§ Text block
-.-.-

316L stainless steel case 
10ATM water resistant 
Screw-down crown 
Luminous index 
Swiss ETA2824 automatic movement 

Here is my design. I don't need complex shape. I have to use hand operating small lathe and mill machines, it is unable to cut metals in complex surfaces.
The main body will be made from a SUS plate.





















Anyway, let's start!
I think it is required to make a trial case parts firstly. I'd like to make them from aluminiun alloy, softer than stainless, but I intend to do it in almost the same way as real production.

Main body is cut out from this aluminium plate. 








After roughly cutting by hand saw...














it must be milled to 46x47x7.4mm.








Center is pointed. This is a guide to open through hole for the movement at lathe.








20mm lug space is milled at both side.














A space for crown with guard.














Changed to lathe work. The plate is bonded to metal pipe by LOCTITE 263.








Then 27.0mm hole must be opened.




















That's all for today!


----------



## Stargazer735

I love it! Can't wait to see more!

Subscribing to this thread.

-.-.-

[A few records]
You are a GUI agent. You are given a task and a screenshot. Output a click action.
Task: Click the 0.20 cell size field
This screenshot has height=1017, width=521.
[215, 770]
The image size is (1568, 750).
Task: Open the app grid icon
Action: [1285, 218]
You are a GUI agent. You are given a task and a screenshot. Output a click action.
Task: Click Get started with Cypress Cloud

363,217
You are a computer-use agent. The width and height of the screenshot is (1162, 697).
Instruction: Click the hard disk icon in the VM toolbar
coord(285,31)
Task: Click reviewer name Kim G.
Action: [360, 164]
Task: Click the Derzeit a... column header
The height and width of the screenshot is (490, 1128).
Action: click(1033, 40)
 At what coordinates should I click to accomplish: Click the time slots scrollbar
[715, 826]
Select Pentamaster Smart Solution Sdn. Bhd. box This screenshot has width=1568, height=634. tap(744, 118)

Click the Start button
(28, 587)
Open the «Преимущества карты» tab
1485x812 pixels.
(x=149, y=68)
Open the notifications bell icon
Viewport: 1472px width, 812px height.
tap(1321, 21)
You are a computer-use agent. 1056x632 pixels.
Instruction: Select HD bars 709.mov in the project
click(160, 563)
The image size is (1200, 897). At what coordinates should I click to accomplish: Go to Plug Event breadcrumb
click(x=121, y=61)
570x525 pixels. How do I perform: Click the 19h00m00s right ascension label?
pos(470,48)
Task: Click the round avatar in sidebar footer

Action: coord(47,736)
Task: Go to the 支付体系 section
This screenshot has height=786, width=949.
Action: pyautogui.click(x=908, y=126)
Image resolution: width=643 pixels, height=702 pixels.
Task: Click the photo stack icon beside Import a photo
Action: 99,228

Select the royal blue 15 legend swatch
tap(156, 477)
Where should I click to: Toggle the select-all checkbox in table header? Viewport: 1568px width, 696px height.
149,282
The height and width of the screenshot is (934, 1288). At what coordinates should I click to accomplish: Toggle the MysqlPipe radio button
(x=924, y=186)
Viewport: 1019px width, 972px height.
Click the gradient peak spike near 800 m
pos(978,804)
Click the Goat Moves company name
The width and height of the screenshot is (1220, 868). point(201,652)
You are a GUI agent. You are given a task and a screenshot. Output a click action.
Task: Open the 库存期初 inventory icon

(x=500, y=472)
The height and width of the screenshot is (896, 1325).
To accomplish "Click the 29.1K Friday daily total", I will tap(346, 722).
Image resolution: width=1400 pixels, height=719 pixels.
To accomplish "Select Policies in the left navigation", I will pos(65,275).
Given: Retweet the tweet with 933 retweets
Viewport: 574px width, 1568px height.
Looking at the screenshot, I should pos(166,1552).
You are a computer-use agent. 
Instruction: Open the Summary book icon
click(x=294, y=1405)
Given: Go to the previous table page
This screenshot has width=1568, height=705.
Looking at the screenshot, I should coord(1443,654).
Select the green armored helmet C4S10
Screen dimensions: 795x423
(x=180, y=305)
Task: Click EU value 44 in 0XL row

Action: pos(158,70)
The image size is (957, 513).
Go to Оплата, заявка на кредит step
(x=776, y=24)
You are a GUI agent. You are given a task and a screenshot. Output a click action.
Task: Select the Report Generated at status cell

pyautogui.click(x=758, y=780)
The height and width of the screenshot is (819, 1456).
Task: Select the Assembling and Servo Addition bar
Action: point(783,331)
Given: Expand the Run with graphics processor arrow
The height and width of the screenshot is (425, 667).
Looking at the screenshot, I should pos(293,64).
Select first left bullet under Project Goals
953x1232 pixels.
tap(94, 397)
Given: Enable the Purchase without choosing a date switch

-.-.-

§ What to do
1. Translate this sentence from the watch case thread into French: "The plate is bonded to metal pipe by LOCTITE 263."
2. Decide whether each statement agrees with the watch case thread, answering yes or no and quoting the deciding words: (a) The main body of the trial case is cut from an aluminium plate. (b) The hole for the movement is 20mm across. (c) The watch has a screw-down crown.
3. List every specification given in the opening lines of the watch case thread, before the design is described.

§ Solutions below
1. La plaque est collée à un tube métallique avec du LOCTITE 263.

2.
(a) Yes: "Main body is cut out from this aluminium plate."
(b) No: "Then 27.0mm hole must be opened."
(c) Yes: "Screw-down crown"

3.
- 316L stainless steel case
- 10ATM water resistant
- Screw-down crown
- Luminous index
- Swiss ETA2824 automatic movement